Коллеги-политологи Белкина не любили. В кулуарах его обвиняли в интриганстве и доносительстве. Так, в своё время, он первым составил полузакрытый доклад о «ЮКОСе». Впрочем, едва ли неприятности Ходорковского с Лебедевым стали следствием этого доклада, разве что бесталанные прокуроры кое-что позаимствовали у политолога-беллетриста. Говорили также, что незадолго до событий в Южной Осетии профессор Белкин подготовил очень объёмный сценарий и что якобы события в этой мятежной республике разворачивались до мелочей в соответствии с планом Белкина. Однако, возможно, это были только разговоры недоброжелателей. Сценарий Белкина никто из говоривших лично не видел, не было даже доказано, что этот компендиум существовал в природе. Единственное, что было известно точно, в ЦСИ незадолго до юго-осетинских событий работали несколько отставных генералов и полковников; с другими сотрудниками Центра они общались только через Белкина и исчезли за несколько дней до начала войны. Словом, пища для домыслов была, конечно, но довольно постная. Некоторые даже предполагали, что слухи об этом сценарии по своим каналам, через купленных журналистов, распространил сам Белкин – он был непревзойдённый мастер саморекламы. Говорили также, опять же без строгих доказательств, что несколько лет назад профессор Белкин своим сценарием сильно напугал высоких лиц в администрации несуществующим призраком оранжевых. Якобы предположил, что толпы исчезнувших к тому времени, как некогда гунны, демократов могут обложить Кремль. Но всё было почти тихо. Сначала думали, что пророк ошибся. Но нет, оказалось, что Белкин не ошибается, окольным путём он якобы предостерегал от монетизации льгот. Словом, настоящая пифия.
В отличие от многих других политологов Белкин был известен широким массам громко разрекламированными планами национализации, легализации секс- услуг, коммерциализации здравоохранения и другими весьма спорными идеями. Поговаривали, что с помощью Белкина очень влиятельные люди, оставаясь инкогнито, запускали пробные шары, часто с первого взгляда нелепые; потом идеи обкатывались в прессе, на телевидении, к ним постепенно привыкали, со временем эти прожекты как бы становились данностью. Роль сливного бачка политолог вообще играл с удовольствием, как язвили остряки из околополитической тусовки, даже с оргазмом. Он часто писал статьи, любил появляться на телевидении и клясться мамой в своей честности – человек, бесспорно, яркий и умный, однако бессовестный и самовлюблённый.

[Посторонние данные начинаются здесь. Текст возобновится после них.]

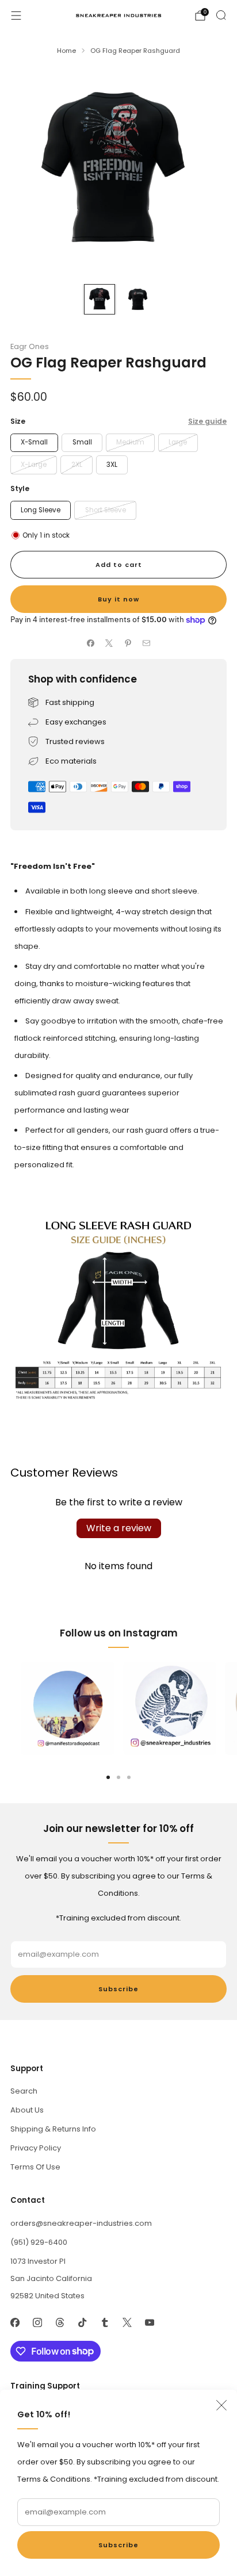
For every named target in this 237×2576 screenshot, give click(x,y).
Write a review (118, 1528)
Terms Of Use (35, 2166)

К тому же профессор Белкин периодически страдал довольно редкой формой косноязычия. Он говорил красиво и убедительно, но настолько двусмысленно, что вокруг него постоянно возникали скандалы и суды – политолог якобы регулярно бывал не так понят. Впрочем, нередко случалось, что Белкина действительно неправильно понимали.
Так вот, этот скандальный и одновременно влиятельный околополитический деятель стоял за кафедрой в почтенном собрании и произносил доклад о российской демократии.
– Нет реальных сил, выступающих против формирования в России высокоразвитой демократии, – Станислав Евгеньевич любил говорить парадоксами. – Но… – профессор сделал картинную паузу, – для одних демократия всего лишь продукт, как, например, чёрная икра, шампанское или устрицы. Понятно, не самой первой необходимости. Это для народа. А для верхов – процесс. Как ещё недавно строительство коммунизма. Вечное стремление к линии горизонта. В лучшем случае – долгострой. Это удобно. Не мешает здесь и сейчас, зато обязательно будет для будущих поколений. А вот и не будет, – усмехнулся политолог. – Человек в нашем изменяющемся мире самое консервативное звено. Менталитет меняется десятилетиями. Нельзя уродливой старухе проснуться очаровательной девушкой. Либо мы упраздним председателя облизбиркома Тулинова, либо он окончательно упразднит демократию. Третьего не дано. Я понимаю, не хочется… Я изложил вам, коллеги, один из возможных сценариев. Он значительно актуальнее, чем вы думаете. – Это был очень тонкий намёк на тесные связи Белкина в администрации и на тамошний кругооборот мысли. – Губернатор Садальский – не миф. С Эдуардом и Сэмом Лейкиным я отлично знаком лично. На роль Максима Плотникова – целая очередь…
Однако к чему он ведёт? Демократический поворот? Что-то случилось в тандеме? – шёпотом спросил несмышлёныш-практикант у известного политолога Семечкина.
– Скорее, иезуитский совет. Начать процесс. Вечный, бессмысленный как у Кафки. Может быть хитроумно лоббирует геев и ночных бабочек. Они-то режиму не опасны. Или скрытый донос на конкурирующую фирму политтехнологов.
– Вы копаете очень глубоко, – не то с восхищением, не то со скрытым сарказмом заметил практикант.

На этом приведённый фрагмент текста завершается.